Don't Trade Earnings Blind
The Earnings Analyzer provides historical context on how a stock has typically reacted to its earnings reports. By examining past earnings dates, it breaks down the price movement into the overnight gap, the reaction from the open to the close on the gap day, and the subsequent drift over the following days.
While many traders view earnings as inherently unpredictable in the short term, historical patterns often differ meaningfully from stock to stock. Some names consistently gap in one direction and then reverse, while others show a tendency to continue moving in the direction of the initial gap over the following sessions. Treating every earnings report the same overlooks these differences.

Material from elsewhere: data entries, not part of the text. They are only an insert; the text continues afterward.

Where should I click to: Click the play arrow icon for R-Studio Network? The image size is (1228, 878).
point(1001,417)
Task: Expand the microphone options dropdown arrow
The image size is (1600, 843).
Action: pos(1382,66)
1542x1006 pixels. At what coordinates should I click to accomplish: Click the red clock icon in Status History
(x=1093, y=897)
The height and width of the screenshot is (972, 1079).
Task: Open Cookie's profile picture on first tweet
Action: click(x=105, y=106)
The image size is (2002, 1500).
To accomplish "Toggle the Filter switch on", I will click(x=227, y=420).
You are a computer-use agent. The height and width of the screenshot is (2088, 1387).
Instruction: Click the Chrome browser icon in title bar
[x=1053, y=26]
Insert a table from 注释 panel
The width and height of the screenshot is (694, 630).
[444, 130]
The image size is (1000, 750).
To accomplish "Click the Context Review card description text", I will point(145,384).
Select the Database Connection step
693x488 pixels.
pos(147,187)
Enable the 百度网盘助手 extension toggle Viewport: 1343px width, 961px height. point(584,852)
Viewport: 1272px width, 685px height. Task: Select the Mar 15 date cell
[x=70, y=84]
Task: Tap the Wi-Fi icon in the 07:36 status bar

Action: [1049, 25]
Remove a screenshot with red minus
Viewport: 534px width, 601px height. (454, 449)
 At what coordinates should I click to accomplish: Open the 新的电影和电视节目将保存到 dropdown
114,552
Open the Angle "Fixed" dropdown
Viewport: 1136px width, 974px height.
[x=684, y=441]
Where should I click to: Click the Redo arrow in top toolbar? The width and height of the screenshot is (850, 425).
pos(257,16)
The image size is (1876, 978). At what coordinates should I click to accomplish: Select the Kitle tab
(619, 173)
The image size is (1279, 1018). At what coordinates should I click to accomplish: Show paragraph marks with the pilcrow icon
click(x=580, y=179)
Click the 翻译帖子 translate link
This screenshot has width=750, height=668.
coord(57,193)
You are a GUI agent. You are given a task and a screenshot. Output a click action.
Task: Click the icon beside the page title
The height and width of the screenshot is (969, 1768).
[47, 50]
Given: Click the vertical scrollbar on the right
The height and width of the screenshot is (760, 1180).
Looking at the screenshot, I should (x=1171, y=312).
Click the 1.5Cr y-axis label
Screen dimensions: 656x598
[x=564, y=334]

This tool helps traders understand post-earnings behavior by separating the reaction into distinct phases (the overnight move, the same-day response, and the multi-day drift) and by considering factors such as the direction and size of the gap. This provides more targeted context than a single blended average, allowing traders to align their approach with how the stock has historically behaved in similar situations.
Groups reactions according to the magnitude of the earnings gap, allowing small moves to be analyzed separately from large ones.
Breaks down historical reactions by whether the stock gapped up or gapped down on earnings, as the two often behave differently.
Shows how often the stock has historically gapped higher on earnings, providing a baseline probability before taking a directional view.
Measures the forward return in the days following the earnings report, highlighting any sustained momentum or reversal.
Check how often the stock has historically gapped up or down on earnings. This provides a directional bias grounded in the stock's past behavior rather than assumptions about the current report.
Compare the size of the overnight gap to the stock's reaction from the open to the close. This helps determine whether the initial move tends to continue or reverse by the end of the earnings day.
Examine the typical price movement in the days following the report. This helps decide whether any momentum is likely to persist or whether the reaction is usually complete shortly after the open.
Review reactions grouped by the magnitude of the earnings gap. This allows smaller moves to be evaluated against similar historical cases rather than being compared to much larger outliers.